TASK GOAL:
Restate the listing in full, keeping every word as it is.

GIVEN RECORDS:
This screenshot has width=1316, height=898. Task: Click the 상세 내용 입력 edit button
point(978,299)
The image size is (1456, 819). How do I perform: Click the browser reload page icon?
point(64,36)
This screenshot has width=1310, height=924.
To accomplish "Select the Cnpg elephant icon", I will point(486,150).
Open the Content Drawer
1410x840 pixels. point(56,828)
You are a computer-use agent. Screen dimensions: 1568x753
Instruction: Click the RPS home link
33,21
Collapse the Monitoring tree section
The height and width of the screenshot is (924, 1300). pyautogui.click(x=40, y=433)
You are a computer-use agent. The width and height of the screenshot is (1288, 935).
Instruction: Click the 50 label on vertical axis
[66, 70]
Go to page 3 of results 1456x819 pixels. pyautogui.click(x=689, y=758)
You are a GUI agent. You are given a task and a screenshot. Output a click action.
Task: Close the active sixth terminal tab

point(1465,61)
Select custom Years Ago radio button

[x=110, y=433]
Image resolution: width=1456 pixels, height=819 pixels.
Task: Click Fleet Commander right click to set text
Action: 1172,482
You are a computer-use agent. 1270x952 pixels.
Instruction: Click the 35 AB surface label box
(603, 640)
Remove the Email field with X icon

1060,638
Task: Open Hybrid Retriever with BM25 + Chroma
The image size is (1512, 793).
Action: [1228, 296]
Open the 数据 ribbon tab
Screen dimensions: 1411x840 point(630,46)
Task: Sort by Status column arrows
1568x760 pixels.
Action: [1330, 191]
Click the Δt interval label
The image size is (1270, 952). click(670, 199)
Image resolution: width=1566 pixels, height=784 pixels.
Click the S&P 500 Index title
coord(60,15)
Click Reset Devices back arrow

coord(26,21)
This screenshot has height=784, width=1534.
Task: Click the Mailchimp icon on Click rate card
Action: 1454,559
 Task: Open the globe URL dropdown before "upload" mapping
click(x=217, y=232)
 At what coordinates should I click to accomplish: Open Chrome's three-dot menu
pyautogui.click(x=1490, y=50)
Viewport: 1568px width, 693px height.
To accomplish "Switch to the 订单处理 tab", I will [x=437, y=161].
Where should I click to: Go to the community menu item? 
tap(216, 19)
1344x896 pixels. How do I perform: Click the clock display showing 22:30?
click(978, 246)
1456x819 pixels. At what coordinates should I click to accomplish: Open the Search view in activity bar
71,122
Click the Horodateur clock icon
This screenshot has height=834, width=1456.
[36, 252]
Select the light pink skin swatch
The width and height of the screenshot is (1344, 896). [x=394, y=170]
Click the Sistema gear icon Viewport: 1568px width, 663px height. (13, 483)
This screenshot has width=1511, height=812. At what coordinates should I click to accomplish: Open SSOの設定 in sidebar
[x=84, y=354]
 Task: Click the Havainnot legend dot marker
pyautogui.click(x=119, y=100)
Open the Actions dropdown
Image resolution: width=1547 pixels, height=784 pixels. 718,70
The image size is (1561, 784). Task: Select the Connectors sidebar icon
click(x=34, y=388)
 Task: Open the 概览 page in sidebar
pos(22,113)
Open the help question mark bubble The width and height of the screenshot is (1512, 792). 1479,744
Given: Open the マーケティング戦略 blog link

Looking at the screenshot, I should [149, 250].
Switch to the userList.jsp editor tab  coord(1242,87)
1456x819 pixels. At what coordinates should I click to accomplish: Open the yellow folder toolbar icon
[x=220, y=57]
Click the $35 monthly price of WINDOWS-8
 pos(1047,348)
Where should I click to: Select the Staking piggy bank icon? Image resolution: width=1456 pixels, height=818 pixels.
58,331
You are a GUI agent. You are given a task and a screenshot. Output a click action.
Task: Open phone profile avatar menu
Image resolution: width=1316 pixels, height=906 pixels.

REPLY:
This screenshot has width=1316, height=898. Task: Click the 상세 내용 입력 edit button
point(978,299)
The image size is (1456, 819). How do I perform: Click the browser reload page icon?
point(64,36)
This screenshot has width=1310, height=924.
To accomplish "Select the Cnpg elephant icon", I will point(486,150).
Open the Content Drawer
1410x840 pixels. point(56,828)
You are a computer-use agent. Screen dimensions: 1568x753
Instruction: Click the RPS home link
33,21
Collapse the Monitoring tree section
The height and width of the screenshot is (924, 1300). pyautogui.click(x=40, y=433)
You are a computer-use agent. The width and height of the screenshot is (1288, 935).
Instruction: Click the 50 label on vertical axis
[66, 70]
Go to page 3 of results 1456x819 pixels. pyautogui.click(x=689, y=758)
You are a GUI agent. You are given a task and a screenshot. Output a click action.
Task: Close the active sixth terminal tab

point(1465,61)
Select custom Years Ago radio button

[x=110, y=433]
Image resolution: width=1456 pixels, height=819 pixels.
Task: Click Fleet Commander right click to set text
Action: 1172,482
You are a computer-use agent. 1270x952 pixels.
Instruction: Click the 35 AB surface label box
(603, 640)
Remove the Email field with X icon

1060,638
Task: Open Hybrid Retriever with BM25 + Chroma
The image size is (1512, 793).
Action: [1228, 296]
Open the 数据 ribbon tab
Screen dimensions: 1411x840 point(630,46)
Task: Sort by Status column arrows
1568x760 pixels.
Action: [1330, 191]
Click the Δt interval label
The image size is (1270, 952). click(670, 199)
Image resolution: width=1566 pixels, height=784 pixels.
Click the S&P 500 Index title
coord(60,15)
Click Reset Devices back arrow

coord(26,21)
This screenshot has height=784, width=1534.
Task: Click the Mailchimp icon on Click rate card
Action: 1454,559
 Task: Open the globe URL dropdown before "upload" mapping
click(x=217, y=232)
 At what coordinates should I click to accomplish: Open Chrome's three-dot menu
pyautogui.click(x=1490, y=50)
Viewport: 1568px width, 693px height.
To accomplish "Switch to the 订单处理 tab", I will [x=437, y=161].
Where should I click to: Go to the community menu item? 
tap(216, 19)
1344x896 pixels. How do I perform: Click the clock display showing 22:30?
click(978, 246)
1456x819 pixels. At what coordinates should I click to accomplish: Open the Search view in activity bar
71,122
Click the Horodateur clock icon
This screenshot has height=834, width=1456.
[36, 252]
Select the light pink skin swatch
The width and height of the screenshot is (1344, 896). [x=394, y=170]
Click the Sistema gear icon Viewport: 1568px width, 663px height. (13, 483)
This screenshot has width=1511, height=812. At what coordinates should I click to accomplish: Open SSOの設定 in sidebar
[x=84, y=354]
 Task: Click the Havainnot legend dot marker
pyautogui.click(x=119, y=100)
Open the Actions dropdown
Image resolution: width=1547 pixels, height=784 pixels. 718,70
The image size is (1561, 784). Task: Select the Connectors sidebar icon
click(x=34, y=388)
 Task: Open the 概览 page in sidebar
pos(22,113)
Open the help question mark bubble The width and height of the screenshot is (1512, 792). 1479,744
Given: Open the マーケティング戦略 blog link

Looking at the screenshot, I should [149, 250].
Switch to the userList.jsp editor tab  coord(1242,87)
1456x819 pixels. At what coordinates should I click to accomplish: Open the yellow folder toolbar icon
[x=220, y=57]
Click the $35 monthly price of WINDOWS-8
 pos(1047,348)
Where should I click to: Select the Staking piggy bank icon? Image resolution: width=1456 pixels, height=818 pixels.
58,331
You are a GUI agent. You are given a task and a screenshot. Output a click action.
Task: Open phone profile avatar menu
Image resolution: width=1316 pixels, height=906 pixels.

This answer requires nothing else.